En France près de 17% des élèves du primaire et du secondaire sont scolarisés dans des établissements privés. Victor est l’un d’eux, depuis ses 8 ans il a intégré une école privé catholique, un choix qu’effectue de nombreux parents puisque dans le second degré, les effectifs ne cessent d’augmenter.

A 17 ans, dont 9 passés dans l’enseignement catholique, après une discussion avec mes parents sur la raison qui les a poussés à m’inscrire dans une école privée, je me suis posé la question : l’école privée est-elle vraiment différente de la laïque ? Étant né et ayant toujours vécu à Saint-Denis (93), je suis passé par la crèche, la maternelle et l’école publique de quartier. On y trouve des enfants qui comme moi viennent des quartiers pavillonnaires et surtout des enfants habitant les tours des cités voisines.

J’ai donc passé mes premières années dans un melting-pot culturel et social extraordinaire. Mais en fin de CE1, mes parents ont fait le choix de l’enseignement privé, à cause des conditions d’enseignement dégradées. Un jeune directeur d’école qui enseigne à Sevran avec qui j’ai pu parler m’a affirmé que la qualité des écoles publiques de Seine-Saint-Denis dépend souvent du bon vouloir des directeurs. Les enseignants et directeurs demandent souvent leurs mutations dans une autre académie dès qu’ils le peuvent. La pression des parents et surtout le manque de moyens spécifiques pour faire face aux besoins d’élèves parfois en grande difficulté, sont les principales causes de départ.

D’où le choix de nombreux parents qui dès qu’ils en ont les moyens préfèrent mettre leur progéniture dans le privé. Et ce n’est pas à portée de toutes les bourses, avec environ 900€ par an de frais de scolarité à payer en primaire et jusqu’à 1500€ pour le lycée, sans compter les sorties, les manuels et la cantine deux fois plus chère que dans les écoles publiques. Les professeurs sont aussi payés par l’État, mais leur recrutement est différent : ils passent un entretien d’embauche avec le chef d’établissement.

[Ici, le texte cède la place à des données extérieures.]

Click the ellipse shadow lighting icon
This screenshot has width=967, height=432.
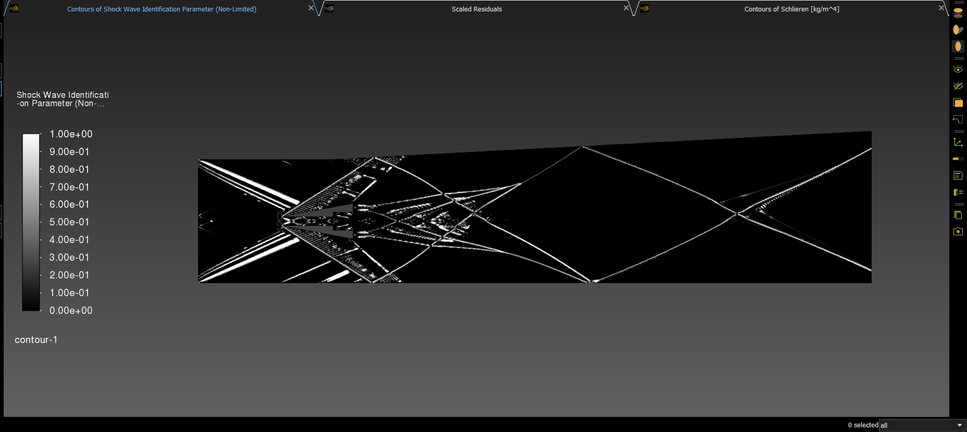(958, 30)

Dans le privé, l’enseignement catholique n’est pas forcement un choix mais plutôt une obligation. En Seine-Saint-Denis : sur 30 écoles primaires privées, une seule n’est pas catho et est de plus hors contrat. Être d’une autre confession ou athée, comme moi, ne pose aucun problème, la religion n’étant pas un critère de sélection. Pour s’inscrire, il faut remplir un dossier dès janvier pour l’année suivante, s’en suit un entretien d’une vingtaine de minutes avec test de lecture de l’élève en présence des parents, dans le bureau de la direction.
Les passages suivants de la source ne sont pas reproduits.